Inclusion of the shock resistivity in Gent et al. (2013) was based on the
assumption that it would be required for numerical stability, but this
conclusion was reached without systematic testing. In Gent et al. (2013) we did
find that the inclusion of the shock resistivity was insufficient to suppress the
small-scale dynamo (SSD). In the context of setting up our current SSD
experiments, however, we conducted tests with and without the shock resistivity.

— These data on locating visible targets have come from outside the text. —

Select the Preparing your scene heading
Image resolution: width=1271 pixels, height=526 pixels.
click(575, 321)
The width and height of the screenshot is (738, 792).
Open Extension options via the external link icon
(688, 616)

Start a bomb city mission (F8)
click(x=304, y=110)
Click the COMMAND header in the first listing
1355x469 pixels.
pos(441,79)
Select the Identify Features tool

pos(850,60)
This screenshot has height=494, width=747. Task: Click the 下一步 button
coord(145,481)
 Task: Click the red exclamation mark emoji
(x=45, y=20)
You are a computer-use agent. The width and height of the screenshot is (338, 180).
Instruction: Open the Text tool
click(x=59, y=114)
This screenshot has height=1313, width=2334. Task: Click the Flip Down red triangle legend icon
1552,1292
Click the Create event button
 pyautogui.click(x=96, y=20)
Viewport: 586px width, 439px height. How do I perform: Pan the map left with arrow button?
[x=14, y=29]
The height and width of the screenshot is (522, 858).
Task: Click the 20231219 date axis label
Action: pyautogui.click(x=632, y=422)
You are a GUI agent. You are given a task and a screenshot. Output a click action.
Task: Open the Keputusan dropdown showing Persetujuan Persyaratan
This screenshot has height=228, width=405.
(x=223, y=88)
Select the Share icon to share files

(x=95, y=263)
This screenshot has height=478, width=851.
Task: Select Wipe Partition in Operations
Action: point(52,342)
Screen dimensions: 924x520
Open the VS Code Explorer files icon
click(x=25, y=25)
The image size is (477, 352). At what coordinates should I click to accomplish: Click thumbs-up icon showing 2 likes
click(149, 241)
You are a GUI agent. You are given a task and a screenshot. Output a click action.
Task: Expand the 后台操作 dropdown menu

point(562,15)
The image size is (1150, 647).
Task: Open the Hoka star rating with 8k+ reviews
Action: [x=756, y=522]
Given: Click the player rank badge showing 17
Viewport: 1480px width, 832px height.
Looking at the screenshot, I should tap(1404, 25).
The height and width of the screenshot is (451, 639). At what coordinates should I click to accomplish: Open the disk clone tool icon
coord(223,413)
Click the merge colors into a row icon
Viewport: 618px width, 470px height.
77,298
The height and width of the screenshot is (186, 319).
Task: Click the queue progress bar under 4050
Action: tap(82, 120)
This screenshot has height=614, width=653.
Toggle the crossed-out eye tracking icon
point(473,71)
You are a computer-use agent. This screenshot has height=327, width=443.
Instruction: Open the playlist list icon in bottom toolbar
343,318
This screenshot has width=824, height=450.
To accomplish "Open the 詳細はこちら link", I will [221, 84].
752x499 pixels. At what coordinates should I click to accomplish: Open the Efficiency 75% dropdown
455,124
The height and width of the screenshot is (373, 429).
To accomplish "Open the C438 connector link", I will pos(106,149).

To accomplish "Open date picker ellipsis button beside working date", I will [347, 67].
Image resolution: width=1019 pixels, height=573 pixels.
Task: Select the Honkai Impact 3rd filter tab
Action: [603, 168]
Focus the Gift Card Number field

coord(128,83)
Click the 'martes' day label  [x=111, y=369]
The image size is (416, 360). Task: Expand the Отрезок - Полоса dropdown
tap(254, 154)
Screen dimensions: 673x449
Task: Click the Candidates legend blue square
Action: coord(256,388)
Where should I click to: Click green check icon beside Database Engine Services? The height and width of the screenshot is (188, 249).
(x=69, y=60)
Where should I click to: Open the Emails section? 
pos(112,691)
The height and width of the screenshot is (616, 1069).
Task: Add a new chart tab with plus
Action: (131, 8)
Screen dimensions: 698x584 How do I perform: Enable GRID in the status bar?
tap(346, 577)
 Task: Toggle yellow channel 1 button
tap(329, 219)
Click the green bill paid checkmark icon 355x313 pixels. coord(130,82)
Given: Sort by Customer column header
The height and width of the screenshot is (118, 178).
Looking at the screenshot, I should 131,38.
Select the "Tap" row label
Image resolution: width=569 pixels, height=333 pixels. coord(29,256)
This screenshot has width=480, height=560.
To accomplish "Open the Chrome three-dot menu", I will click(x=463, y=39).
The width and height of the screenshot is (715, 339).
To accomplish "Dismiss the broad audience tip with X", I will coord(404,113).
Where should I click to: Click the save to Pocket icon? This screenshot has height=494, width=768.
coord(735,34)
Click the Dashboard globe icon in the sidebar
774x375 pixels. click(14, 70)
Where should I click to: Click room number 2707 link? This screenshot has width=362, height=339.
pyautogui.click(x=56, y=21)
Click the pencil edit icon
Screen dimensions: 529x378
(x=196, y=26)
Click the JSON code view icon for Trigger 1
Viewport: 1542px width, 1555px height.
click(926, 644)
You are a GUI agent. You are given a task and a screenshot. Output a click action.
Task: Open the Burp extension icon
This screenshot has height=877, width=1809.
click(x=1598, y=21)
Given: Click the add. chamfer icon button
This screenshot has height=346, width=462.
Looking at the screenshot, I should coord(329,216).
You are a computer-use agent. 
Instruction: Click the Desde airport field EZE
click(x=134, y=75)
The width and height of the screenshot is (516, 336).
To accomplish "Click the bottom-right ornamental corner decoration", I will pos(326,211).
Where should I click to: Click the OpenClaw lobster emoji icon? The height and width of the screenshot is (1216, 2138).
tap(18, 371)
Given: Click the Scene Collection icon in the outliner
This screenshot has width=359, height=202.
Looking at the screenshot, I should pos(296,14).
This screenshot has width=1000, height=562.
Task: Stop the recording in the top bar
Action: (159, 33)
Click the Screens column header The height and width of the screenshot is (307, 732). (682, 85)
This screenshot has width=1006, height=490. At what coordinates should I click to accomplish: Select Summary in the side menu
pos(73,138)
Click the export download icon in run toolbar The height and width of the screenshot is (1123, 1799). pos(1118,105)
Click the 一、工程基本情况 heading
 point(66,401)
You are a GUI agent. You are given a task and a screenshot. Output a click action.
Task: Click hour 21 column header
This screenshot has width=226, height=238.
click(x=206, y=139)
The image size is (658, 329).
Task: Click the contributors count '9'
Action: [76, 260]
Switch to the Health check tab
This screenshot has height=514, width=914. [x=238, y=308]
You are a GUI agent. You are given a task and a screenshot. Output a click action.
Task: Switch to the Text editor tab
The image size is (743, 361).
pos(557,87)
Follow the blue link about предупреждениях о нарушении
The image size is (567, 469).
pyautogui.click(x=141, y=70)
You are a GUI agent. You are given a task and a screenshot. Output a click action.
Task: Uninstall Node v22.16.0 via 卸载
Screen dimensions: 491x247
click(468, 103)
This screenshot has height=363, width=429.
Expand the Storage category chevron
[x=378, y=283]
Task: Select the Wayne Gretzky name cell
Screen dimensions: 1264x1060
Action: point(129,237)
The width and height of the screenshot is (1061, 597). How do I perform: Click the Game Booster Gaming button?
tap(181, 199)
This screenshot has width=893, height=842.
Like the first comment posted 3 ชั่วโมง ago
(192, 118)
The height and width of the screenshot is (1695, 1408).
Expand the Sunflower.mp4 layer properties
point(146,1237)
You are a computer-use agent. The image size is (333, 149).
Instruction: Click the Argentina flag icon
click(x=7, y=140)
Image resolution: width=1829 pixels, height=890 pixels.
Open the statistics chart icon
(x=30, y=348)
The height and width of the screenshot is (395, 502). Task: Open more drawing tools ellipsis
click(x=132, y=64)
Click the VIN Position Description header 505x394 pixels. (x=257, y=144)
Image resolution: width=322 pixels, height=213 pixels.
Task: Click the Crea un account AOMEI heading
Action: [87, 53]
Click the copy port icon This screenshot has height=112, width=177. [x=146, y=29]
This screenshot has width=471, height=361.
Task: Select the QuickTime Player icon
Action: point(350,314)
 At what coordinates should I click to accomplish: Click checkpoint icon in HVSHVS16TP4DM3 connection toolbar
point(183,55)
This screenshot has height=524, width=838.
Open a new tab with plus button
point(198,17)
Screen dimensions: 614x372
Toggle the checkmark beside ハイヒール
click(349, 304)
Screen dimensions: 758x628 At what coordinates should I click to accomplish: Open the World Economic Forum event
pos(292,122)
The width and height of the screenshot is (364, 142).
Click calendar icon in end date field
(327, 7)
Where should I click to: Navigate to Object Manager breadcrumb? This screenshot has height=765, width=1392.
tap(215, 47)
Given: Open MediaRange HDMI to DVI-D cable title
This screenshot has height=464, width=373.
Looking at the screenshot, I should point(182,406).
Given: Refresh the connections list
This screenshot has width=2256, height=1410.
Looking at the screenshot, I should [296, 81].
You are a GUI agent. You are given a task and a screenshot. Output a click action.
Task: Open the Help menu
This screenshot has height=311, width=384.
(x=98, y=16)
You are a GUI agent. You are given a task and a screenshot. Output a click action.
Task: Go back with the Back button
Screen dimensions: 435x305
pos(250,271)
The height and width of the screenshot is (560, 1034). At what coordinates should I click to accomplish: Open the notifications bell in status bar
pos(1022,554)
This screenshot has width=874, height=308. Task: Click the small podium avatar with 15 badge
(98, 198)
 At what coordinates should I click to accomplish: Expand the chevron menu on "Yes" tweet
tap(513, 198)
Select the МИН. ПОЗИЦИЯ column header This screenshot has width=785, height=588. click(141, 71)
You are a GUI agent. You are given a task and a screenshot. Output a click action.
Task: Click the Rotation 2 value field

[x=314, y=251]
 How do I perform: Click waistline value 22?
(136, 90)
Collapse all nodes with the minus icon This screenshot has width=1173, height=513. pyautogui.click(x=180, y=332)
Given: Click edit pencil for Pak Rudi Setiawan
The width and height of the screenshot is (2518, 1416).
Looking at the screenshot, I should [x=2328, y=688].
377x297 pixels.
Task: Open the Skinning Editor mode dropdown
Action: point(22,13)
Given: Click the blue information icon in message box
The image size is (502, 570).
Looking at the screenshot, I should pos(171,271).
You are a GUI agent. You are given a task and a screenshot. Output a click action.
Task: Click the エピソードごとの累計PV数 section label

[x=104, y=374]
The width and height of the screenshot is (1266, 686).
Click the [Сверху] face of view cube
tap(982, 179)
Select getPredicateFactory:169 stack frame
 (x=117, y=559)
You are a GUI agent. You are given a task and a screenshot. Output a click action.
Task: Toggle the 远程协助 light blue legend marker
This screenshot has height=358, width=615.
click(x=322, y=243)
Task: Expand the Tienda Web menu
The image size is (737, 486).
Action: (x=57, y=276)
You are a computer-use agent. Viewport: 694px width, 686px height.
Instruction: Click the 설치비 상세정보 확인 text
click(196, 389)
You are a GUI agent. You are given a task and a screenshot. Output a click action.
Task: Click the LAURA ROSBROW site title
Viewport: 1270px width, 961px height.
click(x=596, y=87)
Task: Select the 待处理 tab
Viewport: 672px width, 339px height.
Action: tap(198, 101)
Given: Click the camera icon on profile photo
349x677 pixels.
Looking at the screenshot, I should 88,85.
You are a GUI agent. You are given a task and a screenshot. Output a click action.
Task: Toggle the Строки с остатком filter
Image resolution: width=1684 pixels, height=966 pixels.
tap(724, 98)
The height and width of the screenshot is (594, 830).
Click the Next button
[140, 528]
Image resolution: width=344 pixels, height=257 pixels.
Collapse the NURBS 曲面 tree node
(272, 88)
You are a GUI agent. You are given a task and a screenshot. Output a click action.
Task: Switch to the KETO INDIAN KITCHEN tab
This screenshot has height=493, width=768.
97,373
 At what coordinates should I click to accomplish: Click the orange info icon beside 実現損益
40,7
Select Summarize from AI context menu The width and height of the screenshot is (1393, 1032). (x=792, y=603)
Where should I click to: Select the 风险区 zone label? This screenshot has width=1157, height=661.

With shock resistivity, we find that magnetic fields at the shocks are
substantially suppressed, while without shock resistivity the tests are passed
without problems, and showed no signs of numerical instability. From these
experiments we concluded that the shock resistivity was not necessary to
prevent numerical instability, against our earlier expectations, and that
more physical results are obtained without it. This motivates our choice
in the SSD experiments reported in this Letter. We are planning to include
these MHD tests into a more extensive manuscript on the SSD characteristics
in the warm and hot phases.
As requested by the referee we have conducted an additional experiment with 1 pc
resolution and Pm = 10, but with shock resistivity included in the model. We
attach a plot for the editor and the referee, but not for inclusion in the
letter, that confirms that the SSD persists, but with drastically reduced
growth rate and lower saturation level than the model without shock resistivity.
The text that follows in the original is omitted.